En effet, dans le cadre des essais cliniques pour des pathologies du SNC, il s’agit de trouver un mode d’apport des molécules thérapeutiques qui permette de toucher un grand nombre de cellules, à l’échelle du cerveau humain. Dans ce contexte, les vecteurs viraux apparaissent comme des agents performants pour diffuser dans le parenchyme et induire une surexpression dans une partie importante de la structure ciblée (Déglon et Hantraye, 2005). L’utilisation de virus (en particulier de lentivirus) pour des pathologies cérébrales n’en est qu’à ses débuts et de nombreuses validations sont encore à faire. Il ne faudrait pas, par exemple, que les vecteurs viraux induisent une trop forte production du transgène qui compromette les effets thérapeutiques attendus.
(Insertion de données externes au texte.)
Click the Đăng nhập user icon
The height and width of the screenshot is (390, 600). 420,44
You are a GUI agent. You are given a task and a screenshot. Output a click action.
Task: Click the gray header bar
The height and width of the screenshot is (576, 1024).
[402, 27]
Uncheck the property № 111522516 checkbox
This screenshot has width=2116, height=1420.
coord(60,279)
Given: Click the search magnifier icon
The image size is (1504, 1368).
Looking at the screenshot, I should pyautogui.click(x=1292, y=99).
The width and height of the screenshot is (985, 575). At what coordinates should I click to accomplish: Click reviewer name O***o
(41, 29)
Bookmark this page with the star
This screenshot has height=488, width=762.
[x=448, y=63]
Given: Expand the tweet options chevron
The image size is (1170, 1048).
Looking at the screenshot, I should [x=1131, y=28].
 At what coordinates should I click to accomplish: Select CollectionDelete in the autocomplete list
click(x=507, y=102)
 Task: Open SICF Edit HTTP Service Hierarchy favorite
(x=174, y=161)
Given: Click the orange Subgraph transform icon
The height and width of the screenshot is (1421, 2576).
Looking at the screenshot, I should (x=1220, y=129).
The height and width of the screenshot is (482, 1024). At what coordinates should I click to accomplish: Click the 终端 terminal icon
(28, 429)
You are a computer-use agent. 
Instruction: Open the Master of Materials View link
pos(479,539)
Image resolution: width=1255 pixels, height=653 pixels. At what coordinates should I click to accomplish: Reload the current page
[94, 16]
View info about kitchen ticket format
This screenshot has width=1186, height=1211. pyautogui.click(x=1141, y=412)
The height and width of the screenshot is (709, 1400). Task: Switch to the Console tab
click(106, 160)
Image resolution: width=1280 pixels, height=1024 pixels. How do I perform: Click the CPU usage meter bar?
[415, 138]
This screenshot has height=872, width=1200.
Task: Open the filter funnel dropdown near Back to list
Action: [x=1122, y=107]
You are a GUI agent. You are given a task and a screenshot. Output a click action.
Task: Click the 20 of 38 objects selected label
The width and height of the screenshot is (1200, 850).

Notre étude met en évidence des phénomènes relativement bien connus de ‘down-régulation’ des effets du CNTF, lorsqu’il est présent en quantité trop importante et/ou pendant trop longtemps (voir § IV-A-1 et Krebs et Hilton, 2000). C’est donc un véritable défi que de trouver les conditions optimales pour alimenter les cellules avec la bonne concentration de CNTF. Nos résultats apportent de nouveaux arguments en faveur de l’utilisation du CNTF comme agent thérapeutique pour ces maladies qui ont chacune une forte composante énergétique et excitotoxique (voir § II-E-3 et II-D-4) et devraient encourager ces mises au point difficiles. Enfin, il faut noter que dans notre étude comme dans la majorité des cas, le CNTF est administré avant l’apparition des processus pathologiques, ce qui fait une différence de taille par rapport à la situation clinique. Cependant, le CNTF a démontré des effets ‘restaurateurs’ dans un modèle primate de la MH. Ainsi, le CNTF a significativement réduit les symptômes moteurs et cognitifs présents et a protégé les neurones striataux de la dégénérescence en cours, ce qui est très encourageant pour l’utilisation clinique de CNTF (Mittoux et al., 2000).

Notre caractérisation des effets du CNTF souligne aussi certaines difficultés liées à son utilisation en clinique. Dans les essais cliniques pour la MH, la consommation striatale de glucose est l’un des index de l’efficacité du traitement, en tant que reflet de l’activité et de l’intégrité neuronale (Gaura et al., 2004). Or l’interprétation risque d’être biaisée si le CNTF diminue cette consommation en modifiant le métabolisme cérébral. De plus, l’astrogliose reste considérée comme un témoin de souffrance neuronale et un index du degré de dégénérescence neuronale. Il est important pour les études post-mortem de garder en tête que l’agent thérapeutique lui-même induit une activation astrocytaire.

En effet, promouvoir l’activation des astrocytes pour protéger les neurones peut apparaître comme une stratégie thérapeutique assez peu ‘orthodoxe’. Pourtant, les

astrocytes qui contrôlent un si grand nombre de fonctions cérébrales ne sont-ils pas les mieux placés pour favoriser la survie neuronale?